What you need to do: Transcribe each line of the material exactly as it stands.

Start of Dataset entries

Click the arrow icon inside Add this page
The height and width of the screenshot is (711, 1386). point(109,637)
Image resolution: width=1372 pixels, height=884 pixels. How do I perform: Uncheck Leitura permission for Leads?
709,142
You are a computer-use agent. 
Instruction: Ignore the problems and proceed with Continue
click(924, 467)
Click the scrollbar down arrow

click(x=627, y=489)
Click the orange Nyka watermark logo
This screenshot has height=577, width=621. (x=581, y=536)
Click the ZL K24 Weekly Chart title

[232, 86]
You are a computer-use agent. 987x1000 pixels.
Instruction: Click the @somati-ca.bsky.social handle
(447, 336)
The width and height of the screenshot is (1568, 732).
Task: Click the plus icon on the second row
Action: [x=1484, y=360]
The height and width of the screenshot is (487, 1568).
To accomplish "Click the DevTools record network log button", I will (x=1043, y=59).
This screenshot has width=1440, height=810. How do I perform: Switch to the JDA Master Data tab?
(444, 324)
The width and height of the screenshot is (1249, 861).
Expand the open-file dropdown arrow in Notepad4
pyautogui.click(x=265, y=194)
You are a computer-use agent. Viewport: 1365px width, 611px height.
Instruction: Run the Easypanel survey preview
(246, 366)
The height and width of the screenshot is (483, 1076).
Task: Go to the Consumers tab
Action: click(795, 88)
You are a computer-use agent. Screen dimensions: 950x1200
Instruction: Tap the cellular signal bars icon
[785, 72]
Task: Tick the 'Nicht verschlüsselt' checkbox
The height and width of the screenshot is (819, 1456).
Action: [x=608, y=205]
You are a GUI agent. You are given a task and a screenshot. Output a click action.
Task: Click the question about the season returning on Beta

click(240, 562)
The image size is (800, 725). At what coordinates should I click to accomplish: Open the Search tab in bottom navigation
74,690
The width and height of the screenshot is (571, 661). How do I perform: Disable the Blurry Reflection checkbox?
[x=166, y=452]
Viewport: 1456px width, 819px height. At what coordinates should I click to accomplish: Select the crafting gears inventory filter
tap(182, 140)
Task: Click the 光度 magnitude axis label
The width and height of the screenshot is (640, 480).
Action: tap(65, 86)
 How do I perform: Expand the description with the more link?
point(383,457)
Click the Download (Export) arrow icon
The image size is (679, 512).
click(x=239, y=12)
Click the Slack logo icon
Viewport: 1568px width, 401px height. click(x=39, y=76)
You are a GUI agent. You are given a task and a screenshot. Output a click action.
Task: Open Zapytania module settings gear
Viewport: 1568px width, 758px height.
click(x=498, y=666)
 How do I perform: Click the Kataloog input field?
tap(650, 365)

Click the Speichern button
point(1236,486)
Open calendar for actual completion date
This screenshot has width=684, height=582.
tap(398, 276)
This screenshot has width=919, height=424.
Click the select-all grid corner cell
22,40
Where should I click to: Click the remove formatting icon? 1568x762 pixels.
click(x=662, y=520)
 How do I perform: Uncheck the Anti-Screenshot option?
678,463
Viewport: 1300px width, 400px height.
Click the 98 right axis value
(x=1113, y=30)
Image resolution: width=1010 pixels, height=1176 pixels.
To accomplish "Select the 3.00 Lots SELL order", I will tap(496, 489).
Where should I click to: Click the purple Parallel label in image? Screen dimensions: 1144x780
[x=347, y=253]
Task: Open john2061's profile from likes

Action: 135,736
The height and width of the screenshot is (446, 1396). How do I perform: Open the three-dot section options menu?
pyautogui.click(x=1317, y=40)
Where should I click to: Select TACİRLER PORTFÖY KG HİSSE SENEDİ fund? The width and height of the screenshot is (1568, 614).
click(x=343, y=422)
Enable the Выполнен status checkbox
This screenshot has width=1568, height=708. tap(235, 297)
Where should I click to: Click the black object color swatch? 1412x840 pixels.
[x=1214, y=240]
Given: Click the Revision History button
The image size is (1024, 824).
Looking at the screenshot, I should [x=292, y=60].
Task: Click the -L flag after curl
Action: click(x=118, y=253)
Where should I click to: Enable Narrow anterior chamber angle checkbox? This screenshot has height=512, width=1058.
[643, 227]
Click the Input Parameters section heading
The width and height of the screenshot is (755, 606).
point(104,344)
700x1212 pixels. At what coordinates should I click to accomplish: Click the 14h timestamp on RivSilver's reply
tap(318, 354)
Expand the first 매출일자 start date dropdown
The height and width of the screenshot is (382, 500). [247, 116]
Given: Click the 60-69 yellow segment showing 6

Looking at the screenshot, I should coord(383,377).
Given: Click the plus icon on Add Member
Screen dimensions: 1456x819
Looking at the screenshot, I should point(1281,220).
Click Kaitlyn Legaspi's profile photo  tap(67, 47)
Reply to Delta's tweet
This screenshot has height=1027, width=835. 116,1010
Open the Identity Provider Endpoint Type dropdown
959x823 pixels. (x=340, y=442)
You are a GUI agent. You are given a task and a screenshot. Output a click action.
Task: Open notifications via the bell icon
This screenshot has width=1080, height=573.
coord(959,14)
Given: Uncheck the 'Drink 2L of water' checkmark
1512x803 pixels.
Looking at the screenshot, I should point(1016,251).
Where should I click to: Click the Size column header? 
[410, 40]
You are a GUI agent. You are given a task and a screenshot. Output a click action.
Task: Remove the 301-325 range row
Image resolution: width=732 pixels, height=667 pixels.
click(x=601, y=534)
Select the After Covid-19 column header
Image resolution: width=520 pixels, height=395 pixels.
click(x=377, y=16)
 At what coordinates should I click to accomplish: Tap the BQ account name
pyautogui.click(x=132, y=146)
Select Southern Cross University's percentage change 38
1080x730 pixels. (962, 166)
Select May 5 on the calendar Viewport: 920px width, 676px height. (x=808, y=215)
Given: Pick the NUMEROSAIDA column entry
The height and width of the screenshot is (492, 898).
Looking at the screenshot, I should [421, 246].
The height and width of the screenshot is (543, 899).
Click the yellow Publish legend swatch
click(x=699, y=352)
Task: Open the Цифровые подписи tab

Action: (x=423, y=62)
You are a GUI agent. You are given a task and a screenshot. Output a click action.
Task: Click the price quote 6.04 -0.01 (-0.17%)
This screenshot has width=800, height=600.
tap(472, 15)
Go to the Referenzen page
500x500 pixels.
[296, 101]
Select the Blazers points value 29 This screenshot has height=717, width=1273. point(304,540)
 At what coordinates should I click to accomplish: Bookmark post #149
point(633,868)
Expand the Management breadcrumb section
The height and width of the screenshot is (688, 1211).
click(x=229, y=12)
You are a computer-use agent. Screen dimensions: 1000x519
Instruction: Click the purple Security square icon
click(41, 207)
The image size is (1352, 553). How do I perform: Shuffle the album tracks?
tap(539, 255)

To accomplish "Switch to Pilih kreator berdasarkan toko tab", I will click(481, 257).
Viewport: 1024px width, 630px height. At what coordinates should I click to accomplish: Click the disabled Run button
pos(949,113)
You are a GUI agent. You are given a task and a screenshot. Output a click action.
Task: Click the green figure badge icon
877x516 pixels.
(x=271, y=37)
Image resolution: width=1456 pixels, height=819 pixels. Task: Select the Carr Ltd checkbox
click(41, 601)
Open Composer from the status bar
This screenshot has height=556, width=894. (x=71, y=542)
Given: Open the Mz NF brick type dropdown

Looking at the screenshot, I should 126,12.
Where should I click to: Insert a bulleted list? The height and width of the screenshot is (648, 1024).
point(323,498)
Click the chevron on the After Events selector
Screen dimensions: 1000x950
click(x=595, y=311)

End of Dataset entries

Task response:
Click the arrow icon inside Add this page
The height and width of the screenshot is (711, 1386). point(109,637)
Image resolution: width=1372 pixels, height=884 pixels. How do I perform: Uncheck Leitura permission for Leads?
709,142
You are a computer-use agent. 
Instruction: Ignore the problems and proceed with Continue
click(924, 467)
Click the scrollbar down arrow

click(x=627, y=489)
Click the orange Nyka watermark logo
This screenshot has height=577, width=621. (x=581, y=536)
Click the ZL K24 Weekly Chart title

[232, 86]
You are a computer-use agent. 987x1000 pixels.
Instruction: Click the @somati-ca.bsky.social handle
(447, 336)
The width and height of the screenshot is (1568, 732).
Task: Click the plus icon on the second row
Action: [x=1484, y=360]
The height and width of the screenshot is (487, 1568).
To accomplish "Click the DevTools record network log button", I will (x=1043, y=59).
This screenshot has width=1440, height=810. How do I perform: Switch to the JDA Master Data tab?
(444, 324)
The width and height of the screenshot is (1249, 861).
Expand the open-file dropdown arrow in Notepad4
pyautogui.click(x=265, y=194)
You are a computer-use agent. Viewport: 1365px width, 611px height.
Instruction: Run the Easypanel survey preview
(246, 366)
The height and width of the screenshot is (483, 1076).
Task: Go to the Consumers tab
Action: click(795, 88)
You are a computer-use agent. Screen dimensions: 950x1200
Instruction: Tap the cellular signal bars icon
[785, 72]
Task: Tick the 'Nicht verschlüsselt' checkbox
The height and width of the screenshot is (819, 1456).
Action: [x=608, y=205]
You are a GUI agent. You are given a task and a screenshot. Output a click action.
Task: Click the question about the season returning on Beta

click(240, 562)
The image size is (800, 725). At what coordinates should I click to accomplish: Open the Search tab in bottom navigation
74,690
The width and height of the screenshot is (571, 661). How do I perform: Disable the Blurry Reflection checkbox?
[x=166, y=452]
Viewport: 1456px width, 819px height. At what coordinates should I click to accomplish: Select the crafting gears inventory filter
tap(182, 140)
Task: Click the 光度 magnitude axis label
The width and height of the screenshot is (640, 480).
Action: tap(65, 86)
 How do I perform: Expand the description with the more link?
point(383,457)
Click the Download (Export) arrow icon
The image size is (679, 512).
click(x=239, y=12)
Click the Slack logo icon
Viewport: 1568px width, 401px height. click(x=39, y=76)
You are a GUI agent. You are given a task and a screenshot. Output a click action.
Task: Open Zapytania module settings gear
Viewport: 1568px width, 758px height.
click(x=498, y=666)
 How do I perform: Click the Kataloog input field?
tap(650, 365)

Click the Speichern button
point(1236,486)
Open calendar for actual completion date
This screenshot has width=684, height=582.
tap(398, 276)
This screenshot has width=919, height=424.
Click the select-all grid corner cell
22,40
Where should I click to: Click the remove formatting icon? 1568x762 pixels.
click(x=662, y=520)
 How do I perform: Uncheck the Anti-Screenshot option?
678,463
Viewport: 1300px width, 400px height.
Click the 98 right axis value
(x=1113, y=30)
Image resolution: width=1010 pixels, height=1176 pixels.
To accomplish "Select the 3.00 Lots SELL order", I will tap(496, 489).
Where should I click to: Click the purple Parallel label in image? Screen dimensions: 1144x780
[x=347, y=253]
Task: Open john2061's profile from likes

Action: 135,736
The height and width of the screenshot is (446, 1396). How do I perform: Open the three-dot section options menu?
pyautogui.click(x=1317, y=40)
Where should I click to: Select TACİRLER PORTFÖY KG HİSSE SENEDİ fund? The width and height of the screenshot is (1568, 614).
click(x=343, y=422)
Enable the Выполнен status checkbox
This screenshot has width=1568, height=708. tap(235, 297)
Where should I click to: Click the black object color swatch? 1412x840 pixels.
[x=1214, y=240]
Given: Click the Revision History button
The image size is (1024, 824).
Looking at the screenshot, I should [x=292, y=60].
Task: Click the -L flag after curl
Action: click(x=118, y=253)
Where should I click to: Enable Narrow anterior chamber angle checkbox? This screenshot has height=512, width=1058.
[643, 227]
Click the Input Parameters section heading
The width and height of the screenshot is (755, 606).
point(104,344)
700x1212 pixels. At what coordinates should I click to accomplish: Click the 14h timestamp on RivSilver's reply
tap(318, 354)
Expand the first 매출일자 start date dropdown
The height and width of the screenshot is (382, 500). [247, 116]
Given: Click the 60-69 yellow segment showing 6

Looking at the screenshot, I should coord(383,377).
Given: Click the plus icon on Add Member
Screen dimensions: 1456x819
Looking at the screenshot, I should point(1281,220).
Click Kaitlyn Legaspi's profile photo  tap(67, 47)
Reply to Delta's tweet
This screenshot has height=1027, width=835. 116,1010
Open the Identity Provider Endpoint Type dropdown
959x823 pixels. (x=340, y=442)
You are a GUI agent. You are given a task and a screenshot. Output a click action.
Task: Open notifications via the bell icon
This screenshot has width=1080, height=573.
coord(959,14)
Given: Uncheck the 'Drink 2L of water' checkmark
1512x803 pixels.
Looking at the screenshot, I should point(1016,251).
Where should I click to: Click the Size column header? 
[410, 40]
You are a GUI agent. You are given a task and a screenshot. Output a click action.
Task: Remove the 301-325 range row
Image resolution: width=732 pixels, height=667 pixels.
click(x=601, y=534)
Select the After Covid-19 column header
Image resolution: width=520 pixels, height=395 pixels.
click(x=377, y=16)
 At what coordinates should I click to accomplish: Tap the BQ account name
pyautogui.click(x=132, y=146)
Select Southern Cross University's percentage change 38
1080x730 pixels. (962, 166)
Select May 5 on the calendar Viewport: 920px width, 676px height. (x=808, y=215)
Given: Pick the NUMEROSAIDA column entry
The height and width of the screenshot is (492, 898).
Looking at the screenshot, I should [421, 246].
The height and width of the screenshot is (543, 899).
Click the yellow Publish legend swatch
click(x=699, y=352)
Task: Open the Цифровые подписи tab

Action: (x=423, y=62)
You are a GUI agent. You are given a task and a screenshot. Output a click action.
Task: Click the price quote 6.04 -0.01 (-0.17%)
This screenshot has width=800, height=600.
tap(472, 15)
Go to the Referenzen page
500x500 pixels.
[296, 101]
Select the Blazers points value 29 This screenshot has height=717, width=1273. point(304,540)
 At what coordinates should I click to accomplish: Bookmark post #149
point(633,868)
Expand the Management breadcrumb section
The height and width of the screenshot is (688, 1211).
click(x=229, y=12)
You are a computer-use agent. Screen dimensions: 1000x519
Instruction: Click the purple Security square icon
click(41, 207)
The image size is (1352, 553). How do I perform: Shuffle the album tracks?
tap(539, 255)

To accomplish "Switch to Pilih kreator berdasarkan toko tab", I will click(481, 257).
Viewport: 1024px width, 630px height. At what coordinates should I click to accomplish: Click the disabled Run button
pos(949,113)
You are a GUI agent. You are given a task and a screenshot. Output a click action.
Task: Click the green figure badge icon
877x516 pixels.
(x=271, y=37)
Image resolution: width=1456 pixels, height=819 pixels. Task: Select the Carr Ltd checkbox
click(41, 601)
Open Composer from the status bar
This screenshot has height=556, width=894. (x=71, y=542)
Given: Open the Mz NF brick type dropdown

Looking at the screenshot, I should 126,12.
Where should I click to: Insert a bulleted list? The height and width of the screenshot is (648, 1024).
point(323,498)
Click the chevron on the After Events selector
Screen dimensions: 1000x950
click(x=595, y=311)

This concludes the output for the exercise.